Grist and Grain

('Wheat in the Wind' © Malcolm Carlaw, 2014)




I recently stumbled upon a copy of H. E. Bates’ 1955 short story collection The Daffodil Sky & other Stories. On the cover is a quotation from a reviewer: ‘contains some of the best tales he has written.’ I wonder if there might be a whiff of comic irony in the comment, for Bates went into print complaining of A. E. Coppard’s use of the ‘T’ word ‘on every fly leaf.’

There are some exceedingly good tales in the collection, though, and high on my list would be the opening story, ‘The Good Corn’. For me, this is a classic Bates tale, and a classic English one too, set in the rural England imagined during my childhood where small farmers could be depicted ‘getting a living from raising hens and geese, a few cows and calves, the fruit from half a dozen cherry trees, and an acre or two of corn.

The story tells of a childless couple, a small farmer and his wife, who re-start their lives after a health scare by moving from a mixed farm to an arable one, and by taking on a young girl helper.

Goal ▸ Reproduce the passage of the Bates essay between "('Wheat in the" and "two of corn.", inclusive, word for word.

Recorded information ▸
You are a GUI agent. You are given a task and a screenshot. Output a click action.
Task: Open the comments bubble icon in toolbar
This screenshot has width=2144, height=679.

Task output ▸
('Wheat in the Wind' © Malcolm Carlaw, 2014)




I recently stumbled upon a copy of H. E. Bates’ 1955 short story collection The Daffodil Sky & other Stories. On the cover is a quotation from a reviewer: ‘contains some of the best tales he has written.’ I wonder if there might be a whiff of comic irony in the comment, for Bates went into print complaining of A. E. Coppard’s use of the ‘T’ word ‘on every fly leaf.’

There are some exceedingly good tales in the collection, though, and high on my list would be the opening story, ‘The Good Corn’. For me, this is a classic Bates tale, and a classic English one too, set in the rural England imagined during my childhood where small farmers could be depicted ‘getting a living from raising hens and geese, a few cows and calves, the fruit from half a dozen cherry trees, and an acre or two of corn.